**Exercise**
Every record must be copied exactly. Leave nothing out.

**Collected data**
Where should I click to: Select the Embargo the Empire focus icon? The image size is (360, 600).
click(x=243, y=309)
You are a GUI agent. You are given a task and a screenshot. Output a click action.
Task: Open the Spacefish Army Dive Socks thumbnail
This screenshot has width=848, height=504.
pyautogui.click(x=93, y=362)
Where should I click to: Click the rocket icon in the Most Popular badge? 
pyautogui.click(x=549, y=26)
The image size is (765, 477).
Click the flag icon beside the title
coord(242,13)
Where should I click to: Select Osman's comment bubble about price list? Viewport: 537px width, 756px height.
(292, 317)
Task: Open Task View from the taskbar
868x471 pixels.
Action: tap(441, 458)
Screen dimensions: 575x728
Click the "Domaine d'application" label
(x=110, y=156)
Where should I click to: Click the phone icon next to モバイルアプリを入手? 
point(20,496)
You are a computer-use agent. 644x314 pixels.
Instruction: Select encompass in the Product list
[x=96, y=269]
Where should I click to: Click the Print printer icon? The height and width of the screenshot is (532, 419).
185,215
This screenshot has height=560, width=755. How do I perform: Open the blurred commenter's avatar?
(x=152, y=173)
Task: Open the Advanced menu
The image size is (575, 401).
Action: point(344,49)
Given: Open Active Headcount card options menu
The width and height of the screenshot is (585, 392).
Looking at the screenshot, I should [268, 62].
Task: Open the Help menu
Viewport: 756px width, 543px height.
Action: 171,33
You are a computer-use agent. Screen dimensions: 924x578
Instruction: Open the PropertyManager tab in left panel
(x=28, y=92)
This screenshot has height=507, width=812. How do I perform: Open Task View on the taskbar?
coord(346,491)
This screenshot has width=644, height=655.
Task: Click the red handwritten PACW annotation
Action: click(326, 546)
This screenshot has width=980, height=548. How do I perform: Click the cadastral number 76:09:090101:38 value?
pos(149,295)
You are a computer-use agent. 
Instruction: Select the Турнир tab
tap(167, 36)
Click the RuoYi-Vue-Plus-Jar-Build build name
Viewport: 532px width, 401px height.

**Final answer**
Where should I click to: Select the Embargo the Empire focus icon? The image size is (360, 600).
click(x=243, y=309)
You are a GUI agent. You are given a task and a screenshot. Output a click action.
Task: Open the Spacefish Army Dive Socks thumbnail
This screenshot has width=848, height=504.
pyautogui.click(x=93, y=362)
Where should I click to: Click the rocket icon in the Most Popular badge? 
pyautogui.click(x=549, y=26)
The image size is (765, 477).
Click the flag icon beside the title
coord(242,13)
Where should I click to: Select Osman's comment bubble about price list? Viewport: 537px width, 756px height.
(292, 317)
Task: Open Task View from the taskbar
868x471 pixels.
Action: tap(441, 458)
Screen dimensions: 575x728
Click the "Domaine d'application" label
(x=110, y=156)
Where should I click to: Click the phone icon next to モバイルアプリを入手? 
point(20,496)
You are a computer-use agent. 644x314 pixels.
Instruction: Select encompass in the Product list
[x=96, y=269]
Where should I click to: Click the Print printer icon? The height and width of the screenshot is (532, 419).
185,215
This screenshot has height=560, width=755. How do I perform: Open the blurred commenter's avatar?
(x=152, y=173)
Task: Open the Advanced menu
The image size is (575, 401).
Action: point(344,49)
Given: Open Active Headcount card options menu
The width and height of the screenshot is (585, 392).
Looking at the screenshot, I should [268, 62].
Task: Open the Help menu
Viewport: 756px width, 543px height.
Action: 171,33
You are a computer-use agent. Screen dimensions: 924x578
Instruction: Open the PropertyManager tab in left panel
(x=28, y=92)
This screenshot has height=507, width=812. How do I perform: Open Task View on the taskbar?
coord(346,491)
This screenshot has width=644, height=655.
Task: Click the red handwritten PACW annotation
Action: click(326, 546)
This screenshot has width=980, height=548. How do I perform: Click the cadastral number 76:09:090101:38 value?
pos(149,295)
You are a computer-use agent. 
Instruction: Select the Турнир tab
tap(167, 36)
Click the RuoYi-Vue-Plus-Jar-Build build name
Viewport: 532px width, 401px height.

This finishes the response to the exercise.